### ABOUT THIS TASK
Find each line below containing the word "computer" and copy it.

### THE RECORDS
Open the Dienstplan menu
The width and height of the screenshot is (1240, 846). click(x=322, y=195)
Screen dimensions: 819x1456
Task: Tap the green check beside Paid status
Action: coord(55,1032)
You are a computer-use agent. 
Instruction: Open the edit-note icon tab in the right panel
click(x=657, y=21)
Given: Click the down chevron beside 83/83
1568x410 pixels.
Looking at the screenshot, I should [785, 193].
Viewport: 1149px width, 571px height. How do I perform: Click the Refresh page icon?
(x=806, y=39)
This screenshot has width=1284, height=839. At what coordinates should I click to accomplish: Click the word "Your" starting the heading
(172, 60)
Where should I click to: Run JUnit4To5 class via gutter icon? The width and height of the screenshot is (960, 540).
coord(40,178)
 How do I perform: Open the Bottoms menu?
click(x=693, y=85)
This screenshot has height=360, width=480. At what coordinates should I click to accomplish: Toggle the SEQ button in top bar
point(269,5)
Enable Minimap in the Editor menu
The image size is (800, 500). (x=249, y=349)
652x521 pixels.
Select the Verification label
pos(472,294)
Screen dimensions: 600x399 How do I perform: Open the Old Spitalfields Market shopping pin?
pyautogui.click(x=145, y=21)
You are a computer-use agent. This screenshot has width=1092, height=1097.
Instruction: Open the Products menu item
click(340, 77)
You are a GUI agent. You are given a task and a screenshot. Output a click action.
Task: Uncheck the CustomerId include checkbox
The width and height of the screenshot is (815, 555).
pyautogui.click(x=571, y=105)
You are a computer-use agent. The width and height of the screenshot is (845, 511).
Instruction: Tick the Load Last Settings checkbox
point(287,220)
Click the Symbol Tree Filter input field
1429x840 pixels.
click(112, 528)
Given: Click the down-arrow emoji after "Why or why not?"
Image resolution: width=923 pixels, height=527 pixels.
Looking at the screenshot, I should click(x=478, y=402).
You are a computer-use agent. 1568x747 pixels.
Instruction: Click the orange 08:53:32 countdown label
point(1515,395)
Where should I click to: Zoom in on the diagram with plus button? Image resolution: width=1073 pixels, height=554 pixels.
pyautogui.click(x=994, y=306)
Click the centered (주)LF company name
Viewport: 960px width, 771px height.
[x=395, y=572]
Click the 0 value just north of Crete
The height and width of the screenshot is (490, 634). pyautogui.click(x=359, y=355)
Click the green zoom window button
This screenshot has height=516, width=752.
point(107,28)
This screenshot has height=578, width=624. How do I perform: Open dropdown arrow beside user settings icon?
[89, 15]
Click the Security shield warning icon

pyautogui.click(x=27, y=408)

### TASK ANSWER
You are a computer-use agent. 
You are a computer-use agent. This screenshot has width=1092, height=1097.
You are a computer-use agent. The width and height of the screenshot is (845, 511).
You are a computer-use agent. 1568x747 pixels.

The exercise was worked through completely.